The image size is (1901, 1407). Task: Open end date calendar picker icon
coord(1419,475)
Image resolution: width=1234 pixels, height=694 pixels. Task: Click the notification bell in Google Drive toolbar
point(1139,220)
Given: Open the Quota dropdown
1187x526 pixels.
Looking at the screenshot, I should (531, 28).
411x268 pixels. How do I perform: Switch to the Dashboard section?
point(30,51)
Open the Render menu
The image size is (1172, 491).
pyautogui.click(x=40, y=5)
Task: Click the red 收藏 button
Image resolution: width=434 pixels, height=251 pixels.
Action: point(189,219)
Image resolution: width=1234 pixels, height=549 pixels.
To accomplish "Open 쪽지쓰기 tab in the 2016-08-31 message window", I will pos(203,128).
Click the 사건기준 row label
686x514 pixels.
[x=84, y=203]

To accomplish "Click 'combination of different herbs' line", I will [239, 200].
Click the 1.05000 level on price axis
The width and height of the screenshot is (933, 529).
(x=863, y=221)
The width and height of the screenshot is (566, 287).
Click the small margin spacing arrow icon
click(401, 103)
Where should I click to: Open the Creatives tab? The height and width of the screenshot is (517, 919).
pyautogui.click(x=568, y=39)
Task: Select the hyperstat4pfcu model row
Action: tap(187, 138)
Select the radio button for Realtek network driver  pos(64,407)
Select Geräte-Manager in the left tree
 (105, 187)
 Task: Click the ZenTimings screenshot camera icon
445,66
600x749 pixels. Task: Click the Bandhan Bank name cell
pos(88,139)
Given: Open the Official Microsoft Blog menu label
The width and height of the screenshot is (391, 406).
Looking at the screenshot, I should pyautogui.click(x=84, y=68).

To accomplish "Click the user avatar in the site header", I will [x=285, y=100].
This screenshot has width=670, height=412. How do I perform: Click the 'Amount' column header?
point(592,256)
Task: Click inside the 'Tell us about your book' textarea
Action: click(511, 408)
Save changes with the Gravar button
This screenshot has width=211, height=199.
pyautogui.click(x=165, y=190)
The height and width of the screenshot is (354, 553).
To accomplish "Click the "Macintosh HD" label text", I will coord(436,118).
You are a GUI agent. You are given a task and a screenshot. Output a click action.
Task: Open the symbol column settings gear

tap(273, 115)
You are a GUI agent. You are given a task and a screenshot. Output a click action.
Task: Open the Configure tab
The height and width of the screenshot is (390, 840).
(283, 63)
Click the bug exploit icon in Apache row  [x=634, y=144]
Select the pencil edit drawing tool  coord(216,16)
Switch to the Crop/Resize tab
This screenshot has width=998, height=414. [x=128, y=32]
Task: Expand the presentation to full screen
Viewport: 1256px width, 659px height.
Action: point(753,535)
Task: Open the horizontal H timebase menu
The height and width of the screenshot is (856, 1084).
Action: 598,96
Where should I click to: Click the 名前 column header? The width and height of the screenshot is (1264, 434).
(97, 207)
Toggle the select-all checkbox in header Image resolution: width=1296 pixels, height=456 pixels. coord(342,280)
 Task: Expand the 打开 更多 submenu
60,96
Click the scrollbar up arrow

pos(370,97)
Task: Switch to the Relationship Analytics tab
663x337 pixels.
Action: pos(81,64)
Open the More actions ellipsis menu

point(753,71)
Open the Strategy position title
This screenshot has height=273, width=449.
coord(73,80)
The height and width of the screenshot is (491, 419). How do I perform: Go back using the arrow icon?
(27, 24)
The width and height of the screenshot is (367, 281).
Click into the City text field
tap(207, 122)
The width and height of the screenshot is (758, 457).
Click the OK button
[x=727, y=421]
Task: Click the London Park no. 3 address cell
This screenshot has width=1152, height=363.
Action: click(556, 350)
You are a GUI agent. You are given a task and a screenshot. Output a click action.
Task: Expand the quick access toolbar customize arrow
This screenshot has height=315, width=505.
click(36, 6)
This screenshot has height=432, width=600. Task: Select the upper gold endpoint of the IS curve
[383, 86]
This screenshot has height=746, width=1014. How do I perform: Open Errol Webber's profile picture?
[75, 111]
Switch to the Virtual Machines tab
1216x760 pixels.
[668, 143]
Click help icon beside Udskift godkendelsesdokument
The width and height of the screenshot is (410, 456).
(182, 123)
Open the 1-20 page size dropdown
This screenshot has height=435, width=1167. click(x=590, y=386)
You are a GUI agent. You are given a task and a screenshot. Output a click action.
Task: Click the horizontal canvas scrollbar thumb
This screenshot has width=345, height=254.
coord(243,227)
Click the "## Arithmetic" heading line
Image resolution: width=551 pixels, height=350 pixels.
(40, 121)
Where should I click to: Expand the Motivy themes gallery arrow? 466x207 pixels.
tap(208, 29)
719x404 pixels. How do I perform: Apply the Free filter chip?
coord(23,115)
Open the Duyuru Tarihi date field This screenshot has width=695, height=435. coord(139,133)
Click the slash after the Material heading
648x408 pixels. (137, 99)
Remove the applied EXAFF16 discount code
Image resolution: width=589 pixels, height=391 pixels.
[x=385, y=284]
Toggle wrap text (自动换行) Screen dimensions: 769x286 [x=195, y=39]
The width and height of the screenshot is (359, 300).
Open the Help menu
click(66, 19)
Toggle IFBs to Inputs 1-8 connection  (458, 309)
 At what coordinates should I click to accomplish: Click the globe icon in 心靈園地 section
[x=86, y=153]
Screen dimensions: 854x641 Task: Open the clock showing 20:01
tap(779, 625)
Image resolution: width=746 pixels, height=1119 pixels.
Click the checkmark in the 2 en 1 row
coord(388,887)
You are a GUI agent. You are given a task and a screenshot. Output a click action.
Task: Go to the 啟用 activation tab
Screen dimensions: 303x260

================================

● Work required: Count the lines in the items above that contain the word "will", and give only the number.

● Final result: 4